While it was sad to have the illusion of an interconnected web of like-minded individuals being pulled apart, I would be lying if I said that the events were not worth going to at all. It was fun. I think it definitely was worth the time and money even though in truth it was all just shallow conversations being thrown back and forth. In hindsight, all of this was worth it even though it ended up leading to a mass delete session on facebook at the end of the week. This was a once in a lifetime event. It would be a shame if someone just skipped it completely.
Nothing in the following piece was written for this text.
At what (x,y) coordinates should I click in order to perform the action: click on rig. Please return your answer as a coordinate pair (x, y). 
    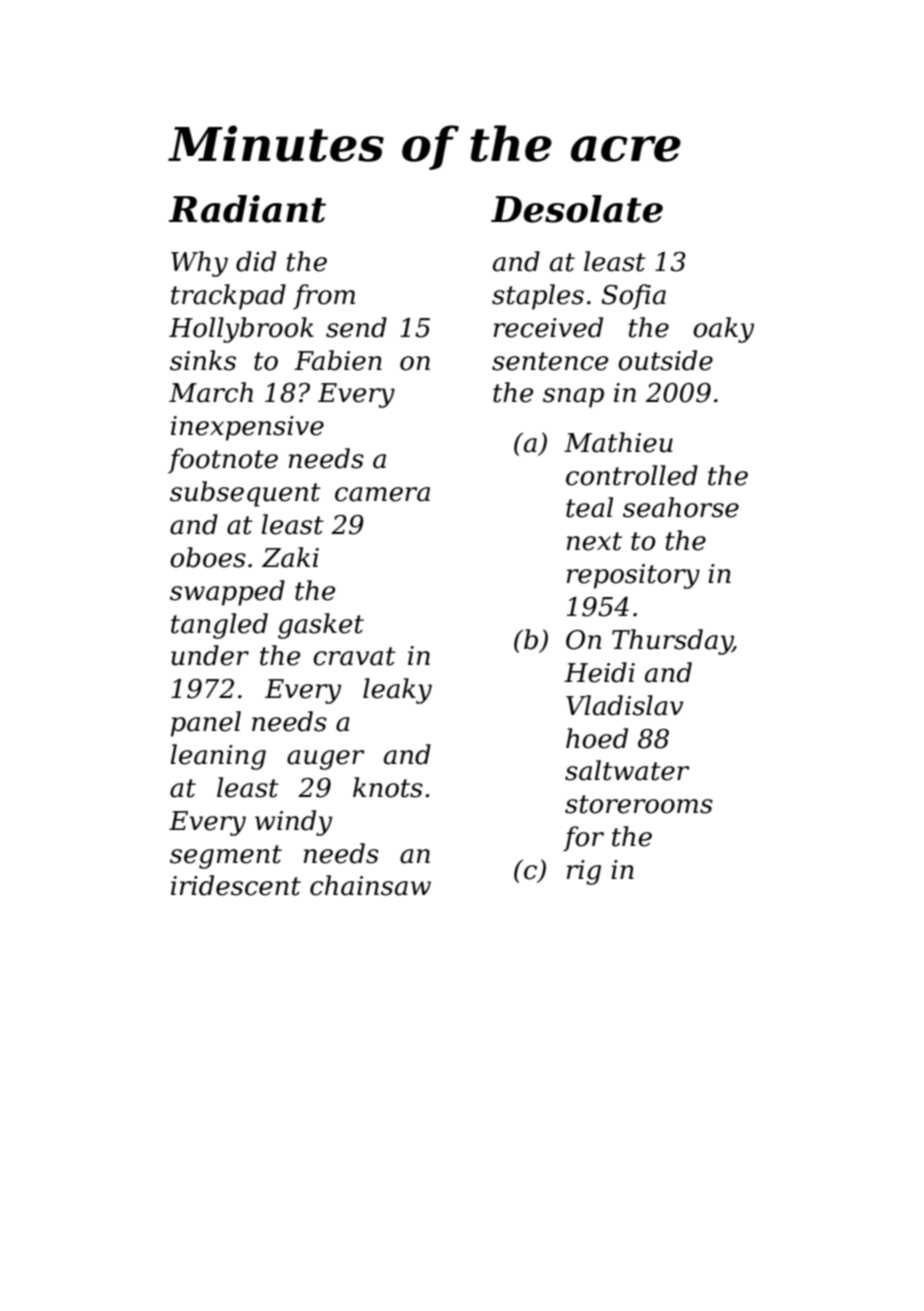
    Looking at the image, I should click on (584, 872).
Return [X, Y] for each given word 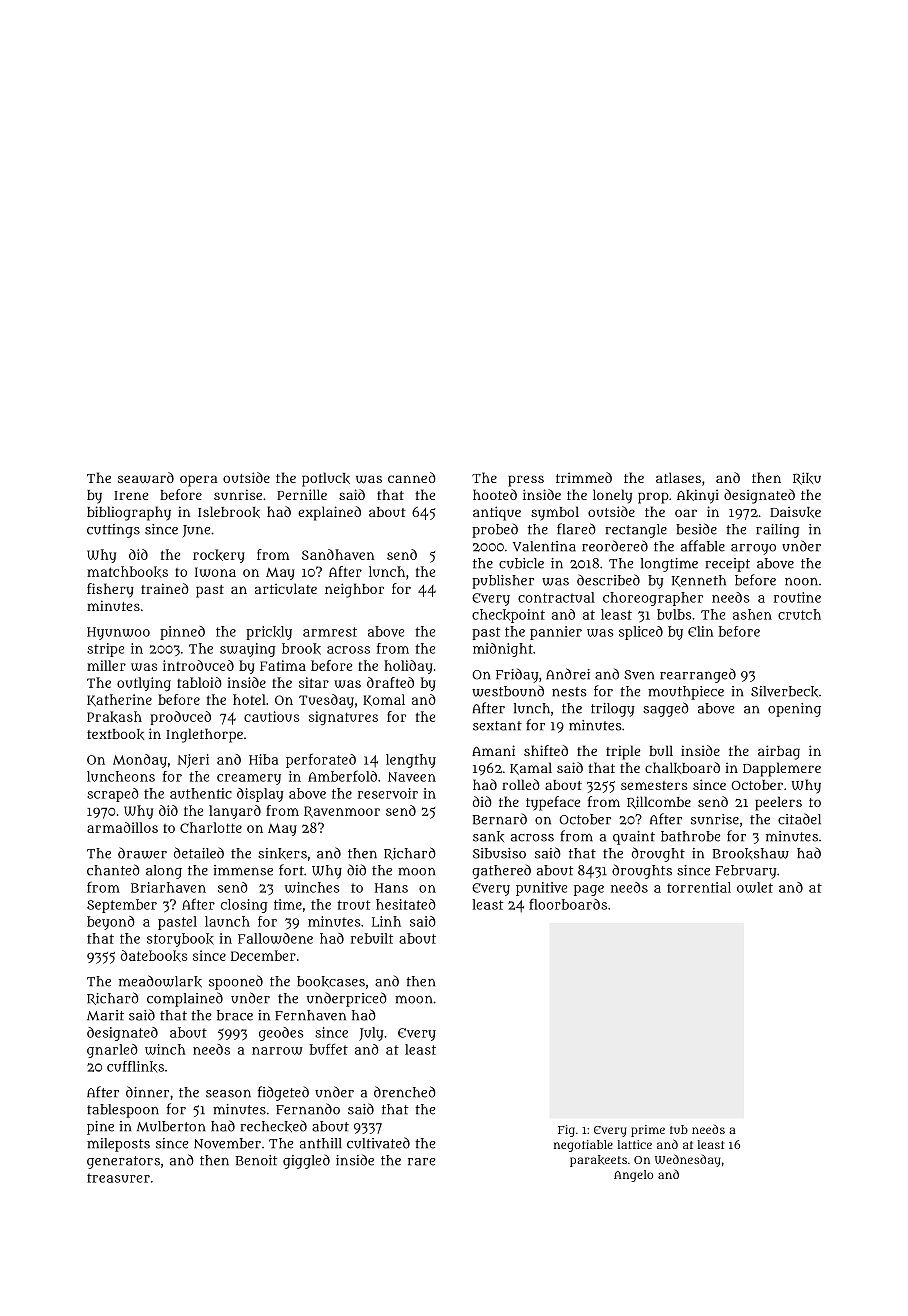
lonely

In case you’re wondering, no you can’t recreate this moment, even willingly. Or at least that’s how it was for me. As I am writing this years after the event, I must admit, I often find myself unable to relive that level of connection nor euphoria of frosh week even if I tried to lie to myself. This is because with time, you tend to see much more of the world for what it is and not what you hoped it to be. This can’t be more true than when thinking about frosh week. 

There are a lot of reasons as to why this is but the main one for me was that the minute frosh week is over and school starts, all those friendly people you were buddying up would suddenly turn into rivals. 

LP was in my science program but my other two roommates weren’t. They were in the accounting and financial management program or AFM for short. From talking with them from time to time, I learned about something called the “big four”. In accounting, the “big four” was pretty hard to mistake. When you mentioned it, people immediately knew you were referring to the big four accounting firms in the world. In science undergrad, we also had a “big four”. These were the top professional schools/programs you can usually go into out of science undergrad. The programs I am referring to are as such:

  1. The Medicine Doctor program (MD) aka “traditional med school”
  2. The Doctor of Dental Surgery program (DDS) aka “dental school”
  3. The Doctor of Pharmacy program (PharmD) aka “pharmacy school”
  4. The Doctor of Optometry program (OD) aka “optometry school”

All of these schools had limited spaces and too many applicants. My entire program all knew about this. With the exception of a few science majors who wanted to “just do research”, everyone else was here with an ambition to add the dissertation “doctor” to their name. 

As the niceties of frosh disappeared, the race for the top of class to get into those precious spots in professional schools would start. Soon, there would be a social paradigm shift. Instead of looking FOR friends with similar interests, you will now go looking OUT for classmates with similar ambitions. What was about to commence was an arms race with resumes as the ammo. 

Right after frosh. The game was afoot.